[DATASET EXTRACT]
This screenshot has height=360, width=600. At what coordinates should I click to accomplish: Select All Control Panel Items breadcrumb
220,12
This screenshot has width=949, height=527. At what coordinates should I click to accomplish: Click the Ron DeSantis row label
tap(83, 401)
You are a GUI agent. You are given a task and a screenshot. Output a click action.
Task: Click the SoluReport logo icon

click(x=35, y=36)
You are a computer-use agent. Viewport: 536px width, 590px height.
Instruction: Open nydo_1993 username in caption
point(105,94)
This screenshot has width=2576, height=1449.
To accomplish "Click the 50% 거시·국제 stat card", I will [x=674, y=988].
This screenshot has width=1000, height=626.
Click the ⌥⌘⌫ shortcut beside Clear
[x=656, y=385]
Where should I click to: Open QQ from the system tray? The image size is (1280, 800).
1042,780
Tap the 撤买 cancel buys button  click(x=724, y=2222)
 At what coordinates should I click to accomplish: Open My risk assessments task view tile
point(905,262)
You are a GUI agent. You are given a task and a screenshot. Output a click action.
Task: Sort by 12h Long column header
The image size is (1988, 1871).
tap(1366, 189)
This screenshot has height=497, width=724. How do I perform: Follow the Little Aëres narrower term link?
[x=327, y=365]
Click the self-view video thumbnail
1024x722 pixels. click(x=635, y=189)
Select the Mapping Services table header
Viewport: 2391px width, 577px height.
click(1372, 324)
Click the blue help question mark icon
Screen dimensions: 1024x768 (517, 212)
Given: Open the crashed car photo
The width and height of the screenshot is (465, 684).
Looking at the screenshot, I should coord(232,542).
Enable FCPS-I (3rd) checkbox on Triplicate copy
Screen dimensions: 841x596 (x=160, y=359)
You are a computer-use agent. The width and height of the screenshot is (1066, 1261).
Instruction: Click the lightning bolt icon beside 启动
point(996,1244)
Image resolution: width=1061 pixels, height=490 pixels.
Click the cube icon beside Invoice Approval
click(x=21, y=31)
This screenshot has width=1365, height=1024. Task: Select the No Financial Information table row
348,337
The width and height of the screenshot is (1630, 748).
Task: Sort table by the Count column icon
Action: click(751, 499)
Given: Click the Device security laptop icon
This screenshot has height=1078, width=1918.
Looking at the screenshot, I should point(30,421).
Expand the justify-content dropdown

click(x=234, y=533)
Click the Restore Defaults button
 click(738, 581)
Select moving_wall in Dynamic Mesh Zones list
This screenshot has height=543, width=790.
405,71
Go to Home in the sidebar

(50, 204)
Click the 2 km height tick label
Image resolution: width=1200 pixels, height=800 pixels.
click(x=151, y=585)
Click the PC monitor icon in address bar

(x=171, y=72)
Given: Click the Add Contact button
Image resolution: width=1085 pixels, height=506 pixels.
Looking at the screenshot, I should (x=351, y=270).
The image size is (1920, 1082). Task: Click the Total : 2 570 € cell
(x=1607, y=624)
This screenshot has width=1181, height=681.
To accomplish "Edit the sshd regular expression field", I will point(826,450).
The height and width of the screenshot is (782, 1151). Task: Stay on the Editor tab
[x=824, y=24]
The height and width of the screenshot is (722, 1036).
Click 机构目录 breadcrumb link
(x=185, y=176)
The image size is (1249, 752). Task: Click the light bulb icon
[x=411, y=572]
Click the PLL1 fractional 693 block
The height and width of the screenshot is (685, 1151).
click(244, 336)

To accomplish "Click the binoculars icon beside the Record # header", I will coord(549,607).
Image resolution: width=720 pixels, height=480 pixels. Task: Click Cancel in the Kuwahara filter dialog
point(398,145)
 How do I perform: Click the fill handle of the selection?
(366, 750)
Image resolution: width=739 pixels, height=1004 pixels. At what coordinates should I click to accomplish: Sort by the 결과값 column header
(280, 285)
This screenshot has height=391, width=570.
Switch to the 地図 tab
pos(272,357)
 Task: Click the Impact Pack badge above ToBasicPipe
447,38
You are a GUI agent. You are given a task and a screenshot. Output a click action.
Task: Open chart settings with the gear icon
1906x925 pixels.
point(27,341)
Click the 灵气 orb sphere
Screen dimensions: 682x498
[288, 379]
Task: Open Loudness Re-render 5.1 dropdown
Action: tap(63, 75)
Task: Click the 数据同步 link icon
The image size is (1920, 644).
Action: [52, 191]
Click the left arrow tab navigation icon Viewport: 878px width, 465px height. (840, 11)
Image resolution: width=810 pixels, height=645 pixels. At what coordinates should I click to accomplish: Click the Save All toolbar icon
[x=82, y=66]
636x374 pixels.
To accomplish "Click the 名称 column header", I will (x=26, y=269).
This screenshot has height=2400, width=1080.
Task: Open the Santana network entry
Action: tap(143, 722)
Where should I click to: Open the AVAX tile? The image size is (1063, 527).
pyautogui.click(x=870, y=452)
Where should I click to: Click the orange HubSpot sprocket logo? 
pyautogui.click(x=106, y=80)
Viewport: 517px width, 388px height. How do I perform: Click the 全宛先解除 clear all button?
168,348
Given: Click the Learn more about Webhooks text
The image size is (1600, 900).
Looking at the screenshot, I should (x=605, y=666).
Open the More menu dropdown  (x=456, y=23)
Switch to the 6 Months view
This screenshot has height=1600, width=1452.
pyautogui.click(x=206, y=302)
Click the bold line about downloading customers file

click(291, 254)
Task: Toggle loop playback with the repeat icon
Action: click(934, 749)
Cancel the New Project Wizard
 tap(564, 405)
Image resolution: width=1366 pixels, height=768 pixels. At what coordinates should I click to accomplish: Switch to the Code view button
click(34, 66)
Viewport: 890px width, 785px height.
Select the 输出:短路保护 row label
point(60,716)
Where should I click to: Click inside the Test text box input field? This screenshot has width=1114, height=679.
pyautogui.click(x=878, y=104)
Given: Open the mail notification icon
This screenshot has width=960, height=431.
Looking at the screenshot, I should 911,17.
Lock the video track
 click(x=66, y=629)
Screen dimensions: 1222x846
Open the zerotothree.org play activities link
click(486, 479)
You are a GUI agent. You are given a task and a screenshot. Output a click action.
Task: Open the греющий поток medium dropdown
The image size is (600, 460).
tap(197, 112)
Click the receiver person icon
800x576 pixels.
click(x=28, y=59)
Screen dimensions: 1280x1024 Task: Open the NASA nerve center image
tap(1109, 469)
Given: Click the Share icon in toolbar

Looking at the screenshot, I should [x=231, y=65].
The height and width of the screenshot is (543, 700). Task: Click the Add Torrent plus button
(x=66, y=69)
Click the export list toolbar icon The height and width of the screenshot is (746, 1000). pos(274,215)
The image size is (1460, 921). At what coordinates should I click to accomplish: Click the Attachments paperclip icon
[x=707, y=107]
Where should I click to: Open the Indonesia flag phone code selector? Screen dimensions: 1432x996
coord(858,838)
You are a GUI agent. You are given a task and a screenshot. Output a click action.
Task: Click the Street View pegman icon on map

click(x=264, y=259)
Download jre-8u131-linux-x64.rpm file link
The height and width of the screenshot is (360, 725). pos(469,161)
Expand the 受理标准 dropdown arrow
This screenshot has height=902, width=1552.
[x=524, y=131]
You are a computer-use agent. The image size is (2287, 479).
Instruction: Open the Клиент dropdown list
[/DATASET EXTRACT]
◆ TASK PROMPT
Check each line of the records for the string "computer" and state how many lines contain it. Give only the number.

◆ OUTPUT OF THE TASK
3